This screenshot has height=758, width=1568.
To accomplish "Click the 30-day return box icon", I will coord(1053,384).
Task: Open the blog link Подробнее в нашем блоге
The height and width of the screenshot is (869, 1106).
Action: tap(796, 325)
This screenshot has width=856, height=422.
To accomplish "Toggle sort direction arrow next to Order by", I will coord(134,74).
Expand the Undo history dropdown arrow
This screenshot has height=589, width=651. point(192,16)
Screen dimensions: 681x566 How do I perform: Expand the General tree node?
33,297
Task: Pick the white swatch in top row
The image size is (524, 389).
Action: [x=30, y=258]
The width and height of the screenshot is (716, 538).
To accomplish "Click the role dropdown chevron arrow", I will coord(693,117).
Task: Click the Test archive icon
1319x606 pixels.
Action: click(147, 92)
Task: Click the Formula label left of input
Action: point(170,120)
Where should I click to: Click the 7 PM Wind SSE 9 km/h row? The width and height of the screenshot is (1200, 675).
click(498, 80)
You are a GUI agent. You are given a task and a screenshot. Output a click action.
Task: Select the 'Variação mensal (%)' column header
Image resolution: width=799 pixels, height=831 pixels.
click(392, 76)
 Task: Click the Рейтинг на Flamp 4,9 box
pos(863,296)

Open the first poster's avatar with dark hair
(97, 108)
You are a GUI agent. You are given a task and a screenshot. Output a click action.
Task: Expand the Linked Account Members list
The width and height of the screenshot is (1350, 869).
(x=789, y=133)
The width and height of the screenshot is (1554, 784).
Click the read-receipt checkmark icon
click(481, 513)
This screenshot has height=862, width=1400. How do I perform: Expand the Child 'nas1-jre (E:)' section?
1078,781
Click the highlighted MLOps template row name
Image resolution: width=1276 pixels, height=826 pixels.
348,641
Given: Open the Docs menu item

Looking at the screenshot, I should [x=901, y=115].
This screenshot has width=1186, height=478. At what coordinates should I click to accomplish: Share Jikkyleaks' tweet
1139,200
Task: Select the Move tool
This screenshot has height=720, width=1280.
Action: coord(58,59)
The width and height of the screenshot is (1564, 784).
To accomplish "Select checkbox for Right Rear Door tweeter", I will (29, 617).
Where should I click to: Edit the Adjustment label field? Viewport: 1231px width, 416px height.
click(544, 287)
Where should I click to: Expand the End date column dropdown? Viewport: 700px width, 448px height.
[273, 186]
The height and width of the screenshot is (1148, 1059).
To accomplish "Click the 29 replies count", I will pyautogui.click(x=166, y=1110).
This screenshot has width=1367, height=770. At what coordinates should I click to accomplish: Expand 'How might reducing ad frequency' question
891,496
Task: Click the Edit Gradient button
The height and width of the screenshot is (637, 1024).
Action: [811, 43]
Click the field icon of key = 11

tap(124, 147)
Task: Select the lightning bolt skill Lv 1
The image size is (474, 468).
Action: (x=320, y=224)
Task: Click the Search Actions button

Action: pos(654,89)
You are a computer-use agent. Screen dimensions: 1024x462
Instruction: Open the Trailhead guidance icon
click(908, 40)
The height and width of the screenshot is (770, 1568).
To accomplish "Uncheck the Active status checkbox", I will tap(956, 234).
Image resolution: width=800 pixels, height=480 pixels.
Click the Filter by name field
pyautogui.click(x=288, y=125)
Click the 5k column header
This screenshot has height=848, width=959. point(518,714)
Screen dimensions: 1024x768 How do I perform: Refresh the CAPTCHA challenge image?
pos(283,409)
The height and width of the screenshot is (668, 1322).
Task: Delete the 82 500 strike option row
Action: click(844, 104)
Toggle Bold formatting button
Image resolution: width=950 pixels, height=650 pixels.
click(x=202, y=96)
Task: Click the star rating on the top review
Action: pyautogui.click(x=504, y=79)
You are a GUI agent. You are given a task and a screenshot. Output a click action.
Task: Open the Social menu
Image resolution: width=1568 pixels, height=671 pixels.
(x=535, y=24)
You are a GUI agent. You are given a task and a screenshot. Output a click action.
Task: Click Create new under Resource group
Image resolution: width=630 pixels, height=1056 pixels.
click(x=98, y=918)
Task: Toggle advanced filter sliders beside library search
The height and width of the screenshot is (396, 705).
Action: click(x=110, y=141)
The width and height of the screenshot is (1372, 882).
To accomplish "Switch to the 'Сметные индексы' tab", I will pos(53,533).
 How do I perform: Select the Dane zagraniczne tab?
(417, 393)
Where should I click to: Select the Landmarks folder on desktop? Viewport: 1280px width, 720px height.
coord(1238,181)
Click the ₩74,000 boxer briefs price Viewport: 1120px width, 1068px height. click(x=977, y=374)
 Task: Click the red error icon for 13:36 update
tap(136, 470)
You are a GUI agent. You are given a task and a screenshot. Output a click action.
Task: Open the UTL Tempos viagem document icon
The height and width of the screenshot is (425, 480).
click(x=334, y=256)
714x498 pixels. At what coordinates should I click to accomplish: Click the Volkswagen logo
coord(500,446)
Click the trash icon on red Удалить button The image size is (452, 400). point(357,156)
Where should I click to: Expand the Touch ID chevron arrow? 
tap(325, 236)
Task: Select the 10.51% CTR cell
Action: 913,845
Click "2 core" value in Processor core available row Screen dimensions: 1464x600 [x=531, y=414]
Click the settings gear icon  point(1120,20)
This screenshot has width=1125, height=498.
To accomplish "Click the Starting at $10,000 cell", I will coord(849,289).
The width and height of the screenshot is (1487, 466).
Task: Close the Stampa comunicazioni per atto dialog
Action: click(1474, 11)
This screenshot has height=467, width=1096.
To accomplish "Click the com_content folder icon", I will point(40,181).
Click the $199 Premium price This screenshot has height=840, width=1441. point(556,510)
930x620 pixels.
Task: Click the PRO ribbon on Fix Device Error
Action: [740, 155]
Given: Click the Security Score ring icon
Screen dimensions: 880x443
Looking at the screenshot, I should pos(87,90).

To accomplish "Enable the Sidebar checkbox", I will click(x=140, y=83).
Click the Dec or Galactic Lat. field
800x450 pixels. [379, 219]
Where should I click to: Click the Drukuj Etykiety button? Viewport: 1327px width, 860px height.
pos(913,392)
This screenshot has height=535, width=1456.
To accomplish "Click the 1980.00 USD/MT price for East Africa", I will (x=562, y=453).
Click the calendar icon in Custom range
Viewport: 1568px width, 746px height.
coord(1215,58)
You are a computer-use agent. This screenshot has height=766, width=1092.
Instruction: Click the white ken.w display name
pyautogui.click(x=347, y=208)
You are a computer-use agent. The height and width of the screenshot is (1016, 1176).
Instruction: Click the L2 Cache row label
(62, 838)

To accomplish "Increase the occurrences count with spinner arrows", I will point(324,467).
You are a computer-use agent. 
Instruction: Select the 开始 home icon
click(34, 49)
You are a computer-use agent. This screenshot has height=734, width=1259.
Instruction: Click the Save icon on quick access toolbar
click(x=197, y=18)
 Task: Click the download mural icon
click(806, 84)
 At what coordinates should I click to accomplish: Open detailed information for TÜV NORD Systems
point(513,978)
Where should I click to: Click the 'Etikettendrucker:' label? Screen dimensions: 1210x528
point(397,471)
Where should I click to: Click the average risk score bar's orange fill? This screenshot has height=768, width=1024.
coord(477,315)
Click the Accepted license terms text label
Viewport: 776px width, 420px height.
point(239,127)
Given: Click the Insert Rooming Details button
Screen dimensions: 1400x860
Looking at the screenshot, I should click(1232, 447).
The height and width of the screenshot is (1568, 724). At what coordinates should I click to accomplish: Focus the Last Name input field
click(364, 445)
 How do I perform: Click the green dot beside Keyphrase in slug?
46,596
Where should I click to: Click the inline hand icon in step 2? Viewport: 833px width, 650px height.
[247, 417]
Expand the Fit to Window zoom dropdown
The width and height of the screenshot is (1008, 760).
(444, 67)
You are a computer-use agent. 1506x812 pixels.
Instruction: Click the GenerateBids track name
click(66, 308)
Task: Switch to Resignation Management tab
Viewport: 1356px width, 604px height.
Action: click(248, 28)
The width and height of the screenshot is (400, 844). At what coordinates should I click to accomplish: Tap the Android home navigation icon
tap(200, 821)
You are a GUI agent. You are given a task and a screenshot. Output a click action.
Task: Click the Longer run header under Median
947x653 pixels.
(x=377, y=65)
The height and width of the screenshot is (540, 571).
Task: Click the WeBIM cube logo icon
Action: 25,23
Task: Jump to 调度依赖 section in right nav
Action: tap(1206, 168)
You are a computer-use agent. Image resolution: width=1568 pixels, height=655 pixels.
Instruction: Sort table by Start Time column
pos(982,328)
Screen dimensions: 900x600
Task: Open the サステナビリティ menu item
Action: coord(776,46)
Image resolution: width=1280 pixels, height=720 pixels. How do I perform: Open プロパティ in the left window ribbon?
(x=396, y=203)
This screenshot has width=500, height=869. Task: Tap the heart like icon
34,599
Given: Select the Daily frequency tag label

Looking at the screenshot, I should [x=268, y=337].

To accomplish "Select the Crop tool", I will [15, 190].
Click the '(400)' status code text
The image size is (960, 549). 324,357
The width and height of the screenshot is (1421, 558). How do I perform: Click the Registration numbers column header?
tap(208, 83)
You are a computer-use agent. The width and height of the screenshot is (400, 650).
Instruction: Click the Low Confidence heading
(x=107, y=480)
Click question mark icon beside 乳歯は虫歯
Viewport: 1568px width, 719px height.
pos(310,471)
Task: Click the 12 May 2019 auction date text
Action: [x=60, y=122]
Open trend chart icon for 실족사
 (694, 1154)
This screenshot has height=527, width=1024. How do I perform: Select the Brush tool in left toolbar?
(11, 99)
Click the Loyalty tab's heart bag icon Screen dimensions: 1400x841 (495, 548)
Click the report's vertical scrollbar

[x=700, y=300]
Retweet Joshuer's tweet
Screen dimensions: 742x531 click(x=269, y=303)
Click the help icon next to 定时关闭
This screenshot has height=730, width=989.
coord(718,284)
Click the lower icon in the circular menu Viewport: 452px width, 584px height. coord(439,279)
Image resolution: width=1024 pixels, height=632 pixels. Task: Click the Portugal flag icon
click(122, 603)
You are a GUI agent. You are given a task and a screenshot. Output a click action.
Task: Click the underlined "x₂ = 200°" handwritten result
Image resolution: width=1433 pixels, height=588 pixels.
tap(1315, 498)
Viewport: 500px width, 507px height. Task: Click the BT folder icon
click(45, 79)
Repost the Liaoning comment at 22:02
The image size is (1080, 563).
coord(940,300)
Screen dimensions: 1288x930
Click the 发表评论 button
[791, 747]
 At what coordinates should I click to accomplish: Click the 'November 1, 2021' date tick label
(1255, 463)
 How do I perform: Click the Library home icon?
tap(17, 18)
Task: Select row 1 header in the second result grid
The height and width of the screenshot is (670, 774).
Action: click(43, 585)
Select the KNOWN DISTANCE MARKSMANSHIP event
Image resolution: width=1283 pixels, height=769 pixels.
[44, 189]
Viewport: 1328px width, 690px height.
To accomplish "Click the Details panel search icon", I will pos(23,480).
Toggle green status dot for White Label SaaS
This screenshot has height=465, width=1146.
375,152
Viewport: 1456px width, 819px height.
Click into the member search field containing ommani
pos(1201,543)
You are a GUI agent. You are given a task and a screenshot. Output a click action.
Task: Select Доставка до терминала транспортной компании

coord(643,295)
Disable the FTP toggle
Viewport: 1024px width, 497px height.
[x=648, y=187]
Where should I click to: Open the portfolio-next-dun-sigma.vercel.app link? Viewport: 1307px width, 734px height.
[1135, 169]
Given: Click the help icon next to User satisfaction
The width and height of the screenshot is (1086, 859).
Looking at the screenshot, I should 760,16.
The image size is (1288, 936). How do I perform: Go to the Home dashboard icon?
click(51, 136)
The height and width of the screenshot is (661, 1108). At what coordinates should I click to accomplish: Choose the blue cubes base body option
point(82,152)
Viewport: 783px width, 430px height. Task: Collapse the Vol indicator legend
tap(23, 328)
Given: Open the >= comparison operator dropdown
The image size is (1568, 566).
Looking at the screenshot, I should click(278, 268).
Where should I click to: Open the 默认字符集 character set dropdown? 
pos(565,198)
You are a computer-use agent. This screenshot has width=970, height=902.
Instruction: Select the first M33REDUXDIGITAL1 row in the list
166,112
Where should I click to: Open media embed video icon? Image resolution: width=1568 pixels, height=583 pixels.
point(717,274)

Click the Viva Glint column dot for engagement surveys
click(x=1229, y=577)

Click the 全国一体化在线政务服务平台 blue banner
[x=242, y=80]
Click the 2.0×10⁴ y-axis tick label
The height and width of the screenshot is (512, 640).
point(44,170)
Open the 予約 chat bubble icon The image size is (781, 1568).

> WHAT IS BEING ASKED
Go through the material above and report each line containing "checkbox".

> RESULT FOR THIS TASK
To accomplish "Select checkbox for Right Rear Door tweeter", I will (29, 617).
To accomplish "Uncheck the Active status checkbox", I will tap(956, 234).
To accomplish "Enable the Sidebar checkbox", I will click(x=140, y=83).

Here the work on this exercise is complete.